Exhibition celebrates 50 years of trend-setting hip-hop

To celebrate half a century of Hip Hop, The Museum of the Fashion Institute of Technology presents “Fresh, Fly, and Fabulous: Fifty Years of Hip-Hop Style,” one of the largest and most comprehensive exhibitions on this revolutionary and influential style.

The birth of hip hop spread throughout the world and it was during the 1980s that it took an unexpected turn, influencing music and fashion for generations, according to its curator Elena Romero.

“I hope that when people come to this exhibit they see that Hip Hop is more than just putting on big clothes with big names, fashion is a performance thing, and it’s the communication of youth, whether it’s from the 1970s or right now in today,” he says.

The Bronx-born genre was born on a hot summer night in 1973, when DJ Kool Herc and his sister Cindy organized a legendary back-to-school party, years later this went down in history.

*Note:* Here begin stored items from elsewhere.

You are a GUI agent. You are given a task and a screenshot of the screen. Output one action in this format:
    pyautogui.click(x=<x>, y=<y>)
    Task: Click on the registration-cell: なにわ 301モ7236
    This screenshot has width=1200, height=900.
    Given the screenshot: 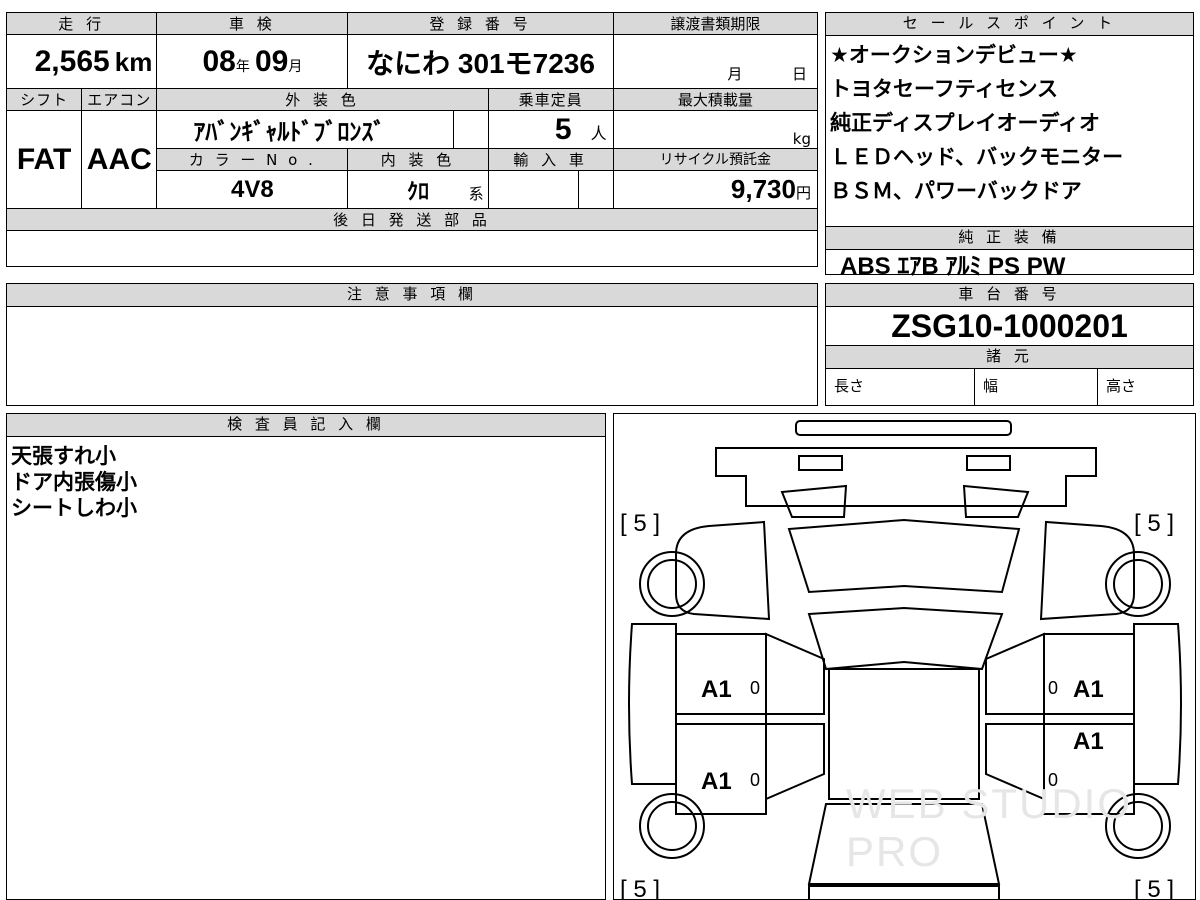 What is the action you would take?
    pyautogui.click(x=480, y=62)
    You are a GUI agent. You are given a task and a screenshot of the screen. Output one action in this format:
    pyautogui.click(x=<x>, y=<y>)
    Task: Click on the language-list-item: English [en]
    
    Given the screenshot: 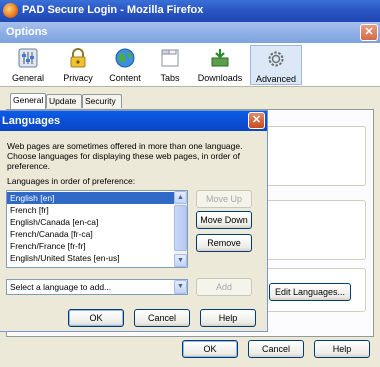 What is the action you would take?
    pyautogui.click(x=91, y=198)
    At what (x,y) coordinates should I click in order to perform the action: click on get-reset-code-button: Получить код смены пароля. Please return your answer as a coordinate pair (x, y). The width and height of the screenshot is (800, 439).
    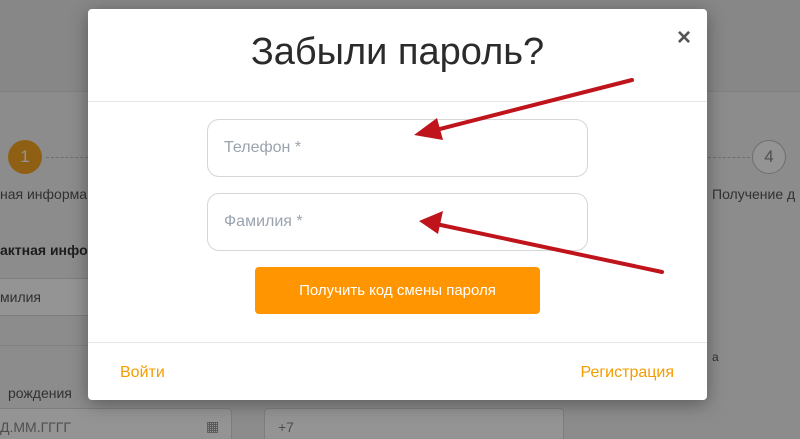
    Looking at the image, I should click on (398, 290).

“And at that point it can already be said that he was internationally famous, in music and also in fashion, we began to see designers from the Latino and Afro-Latin communities begin to create their own fashion, because our bodies are different, and many of fashion came from Europe”, adds Romero.

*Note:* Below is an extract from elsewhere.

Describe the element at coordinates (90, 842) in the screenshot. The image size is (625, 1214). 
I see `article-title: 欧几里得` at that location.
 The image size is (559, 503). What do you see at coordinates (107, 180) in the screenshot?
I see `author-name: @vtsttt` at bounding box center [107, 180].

Style is one of the most visible and dominant manifestations of this culture, from luxury brands to everyday clothes, they acquired an important relevance thanks to hip hop.

Elena Romero remembers:

“Many times, Latinos and the Afro-American community were invisible here in America, specifically in the United States, and doing big things was a way of saying look, I am here and I exist.”

Here you will be able to appreciate more than 100 pieces and accessories, including Latin designers, who represent Hip Hop until April 23, completely free.

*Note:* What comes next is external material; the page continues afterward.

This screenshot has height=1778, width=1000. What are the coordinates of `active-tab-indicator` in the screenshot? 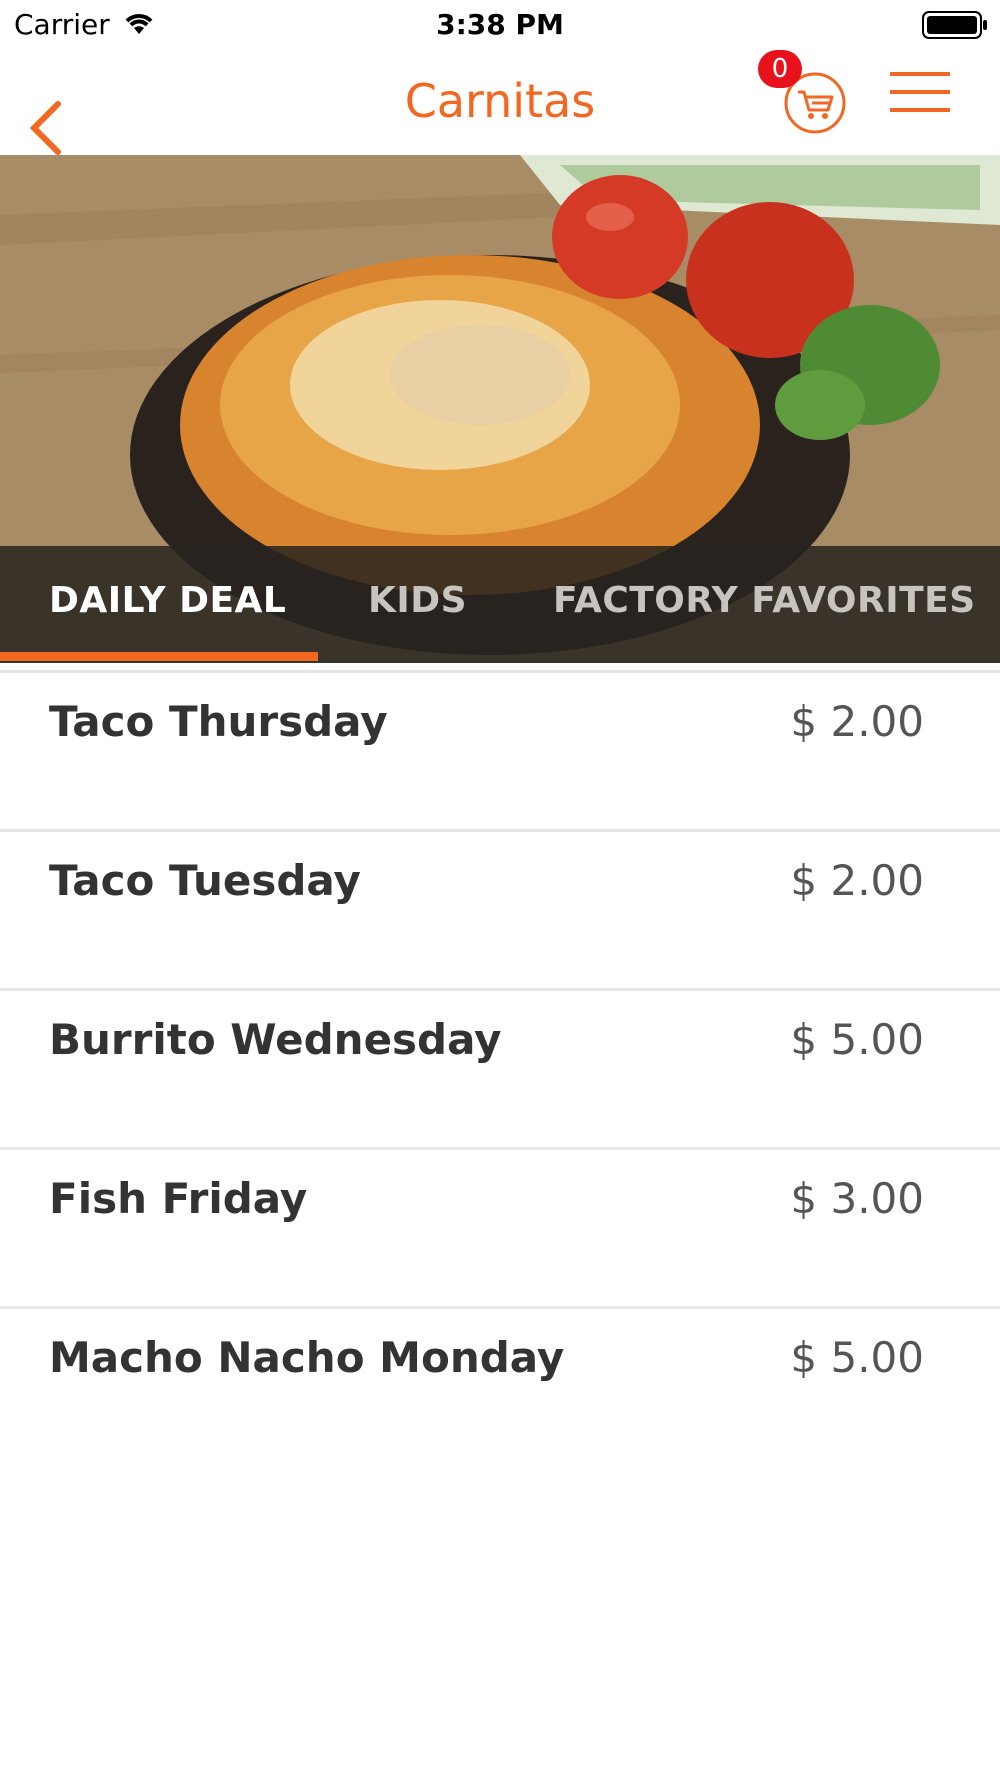 It's located at (159, 656).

Some may think that hip hop is all about jeans baggies, oversized T-shirts, sparkly jewelry and sneakers that were all popular during that era, but Romero insists that hip hop goes further than that and will last for generations to come.

“If you have clothes from the 70s, 80s and 90s, this is the stage, now that you take it out of the closet, the clothes that have his name, the necklaces and the straps because what was old is now new once more,” says Romero.

This would be the first time that a museum has had this type of exhibition that examines fashion through a musical genre.